Humor merupakan keterampilan permainan bahasa. Hanya orang yang cerdas dalam berbahasa yang bisa melakukannya. Komedian harus bisa menuangkan humor melalui bahasa. Dalam studi linguistik, humor terjadi karena adanya pelanggaran prinsip kerja sama. Untuk itu, komedian perlu berlatih merangkai kata dengan melakukan pelanggaran prinsip kerja sama. Di Indonesia, komedi dengan menciptakan pelanggaran prinsip kerja sama pernah dipopulerkan oleh Grup Srimulat, Warkop, Bagito, dan diikuti oleh pelawak lainnya.

Humor juga bisa dilakukan dengan menertawakan diri sendiri. Humor ini sering dipakai oleh Gus Dur. Melalui buku Mati Ketawa Ala Rusia, Gus Dur menyampaikan humor segar tanpa menghakimi orang lain.
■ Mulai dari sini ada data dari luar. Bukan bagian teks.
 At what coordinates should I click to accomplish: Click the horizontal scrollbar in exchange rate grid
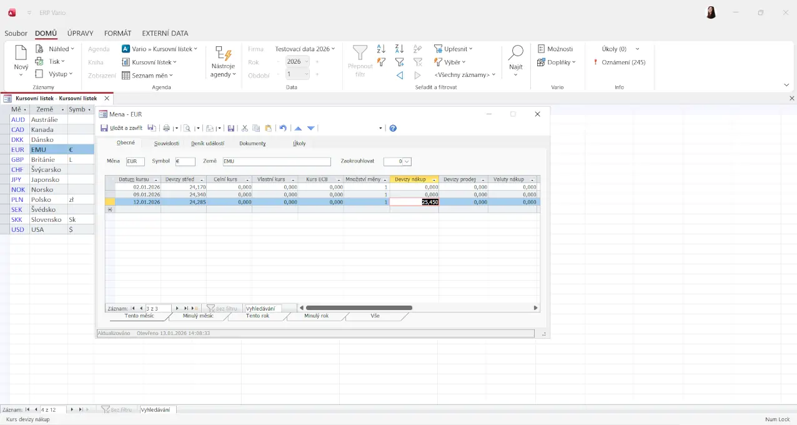(359, 308)
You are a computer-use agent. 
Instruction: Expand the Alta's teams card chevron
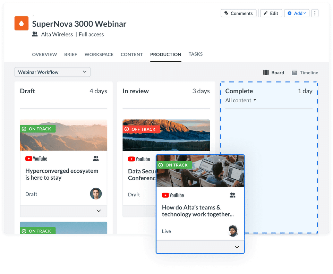237,247
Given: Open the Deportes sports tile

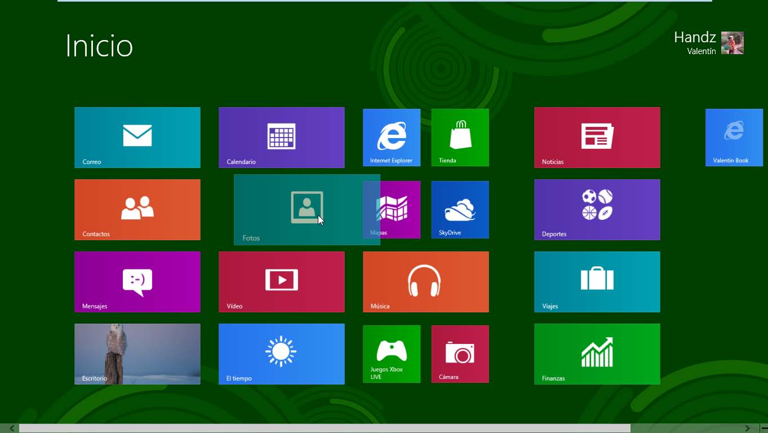Looking at the screenshot, I should 597,209.
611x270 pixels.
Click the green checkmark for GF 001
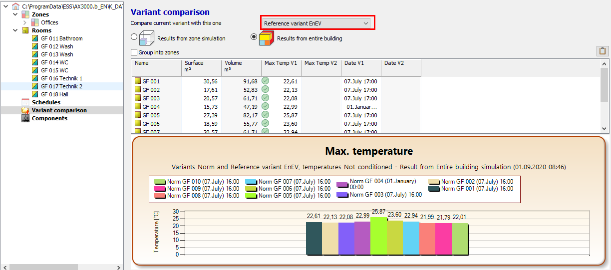click(x=266, y=81)
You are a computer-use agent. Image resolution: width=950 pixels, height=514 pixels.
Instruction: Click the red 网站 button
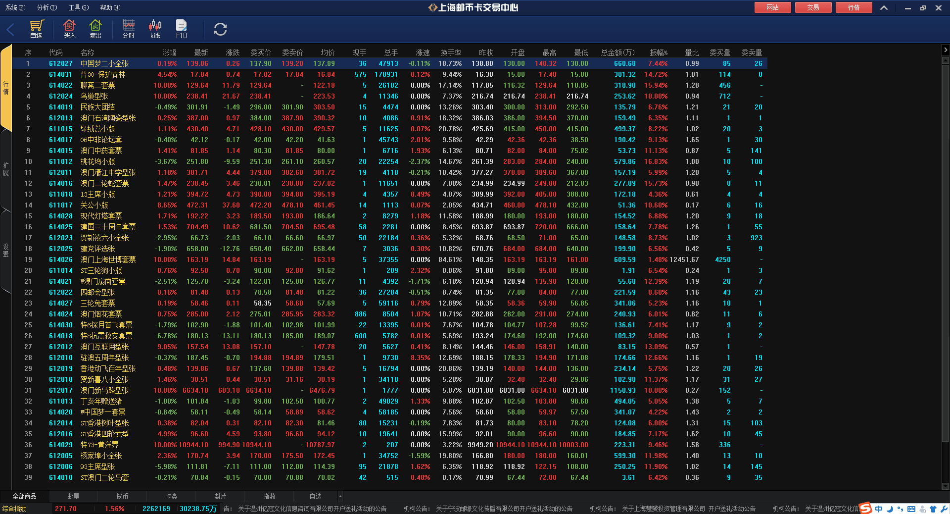tap(772, 7)
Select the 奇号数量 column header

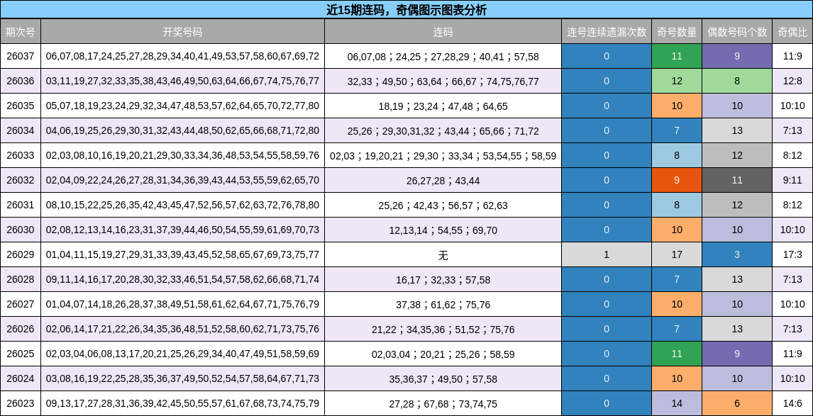(x=676, y=30)
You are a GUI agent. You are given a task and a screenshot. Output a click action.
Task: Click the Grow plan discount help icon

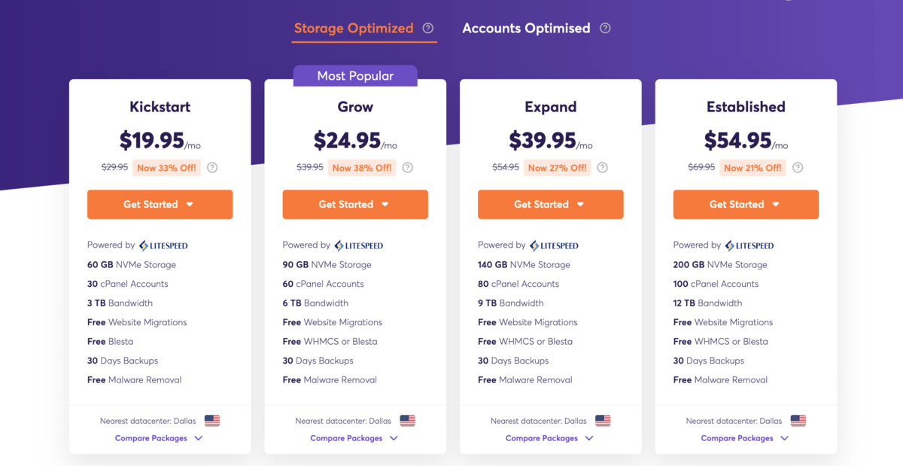pos(407,167)
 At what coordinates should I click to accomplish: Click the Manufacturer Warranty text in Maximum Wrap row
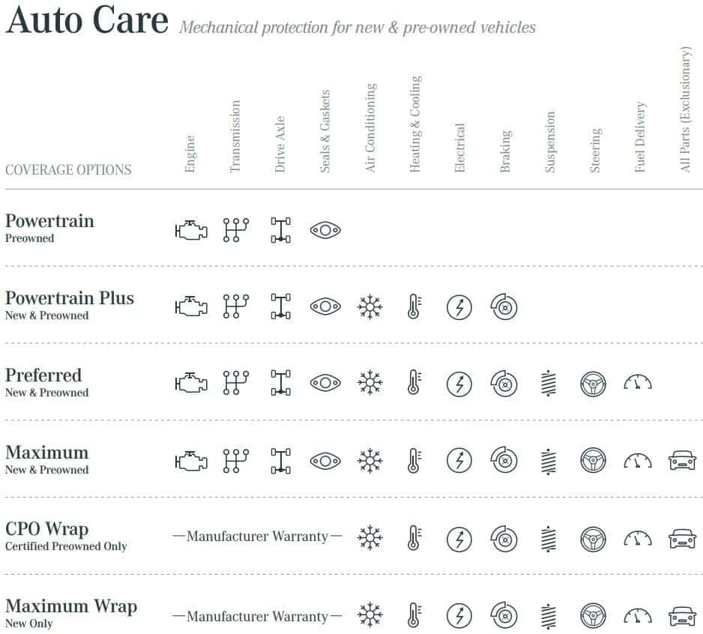coord(257,617)
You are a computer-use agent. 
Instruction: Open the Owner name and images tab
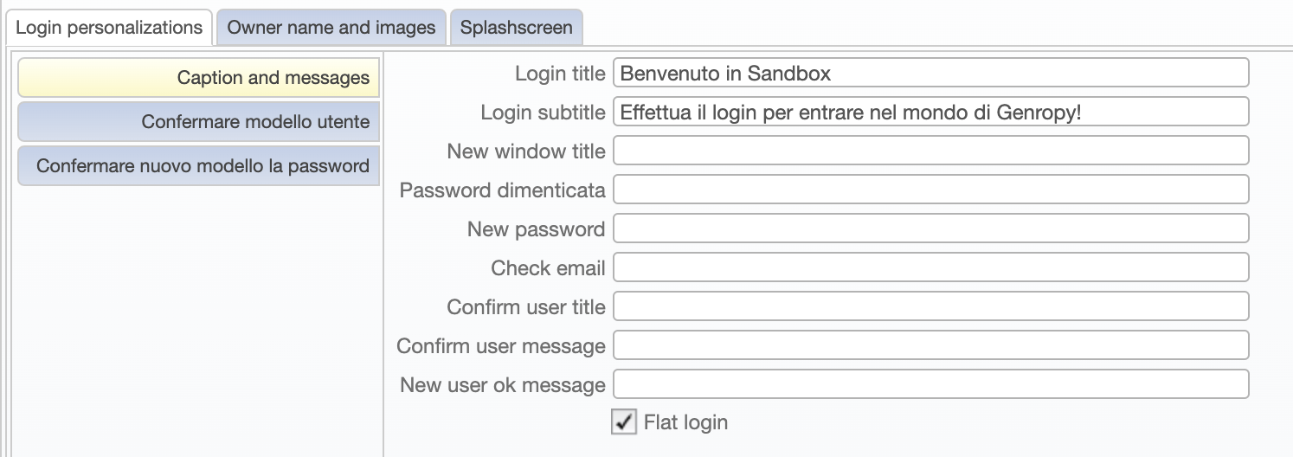click(331, 27)
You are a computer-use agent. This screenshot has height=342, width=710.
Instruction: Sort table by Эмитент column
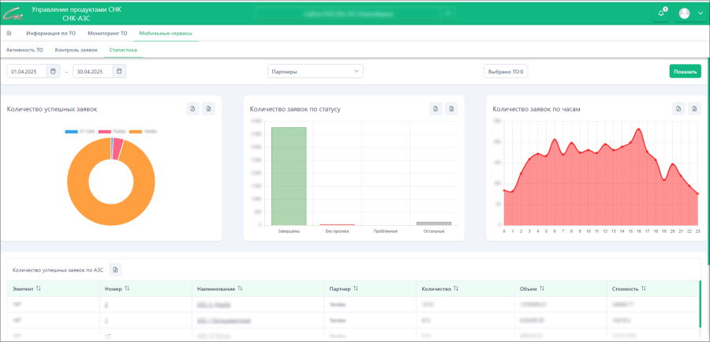pos(39,289)
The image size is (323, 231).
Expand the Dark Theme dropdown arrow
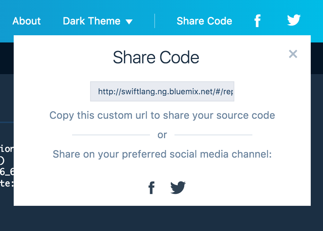pyautogui.click(x=129, y=22)
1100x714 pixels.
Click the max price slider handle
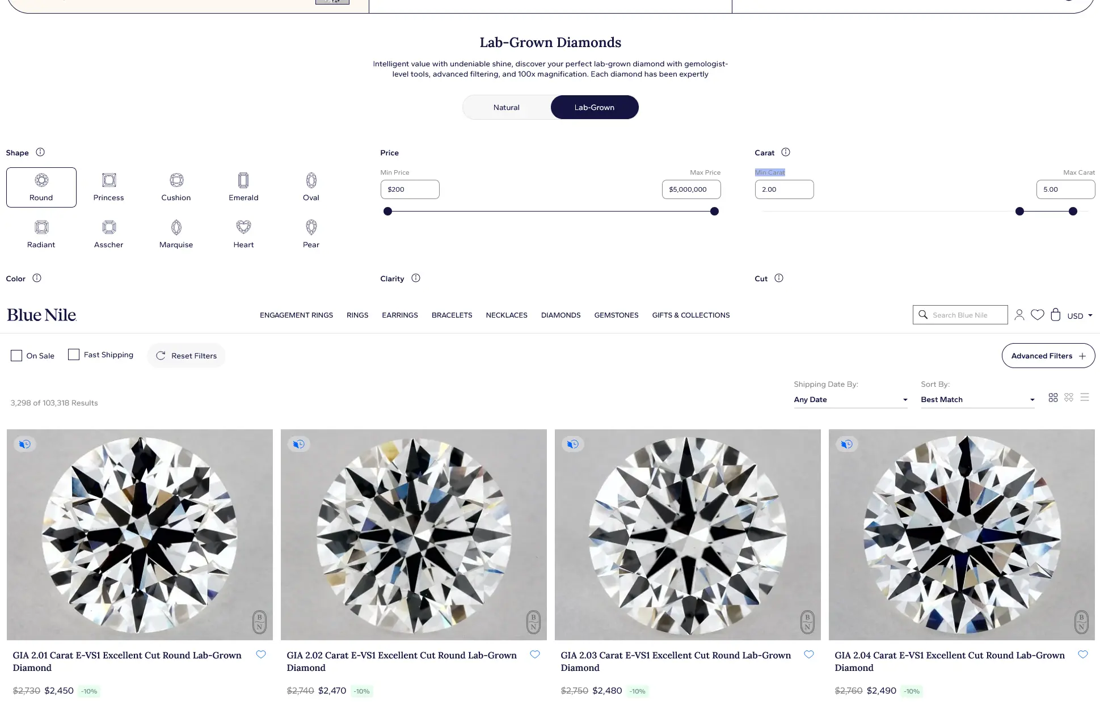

Bukan hanya dalam buku itu saja, ia juga menjadikan humor dalam hidupnya. Melalui bahasa, ia ciptakan momentum humor yang membuat pendengarnya terpingkal-pingkal. Tertawa merupakan fitrah manusia. Tertawa menjadi naluri alami yang perlu dilakukan setiap hari untuk mencegah stres.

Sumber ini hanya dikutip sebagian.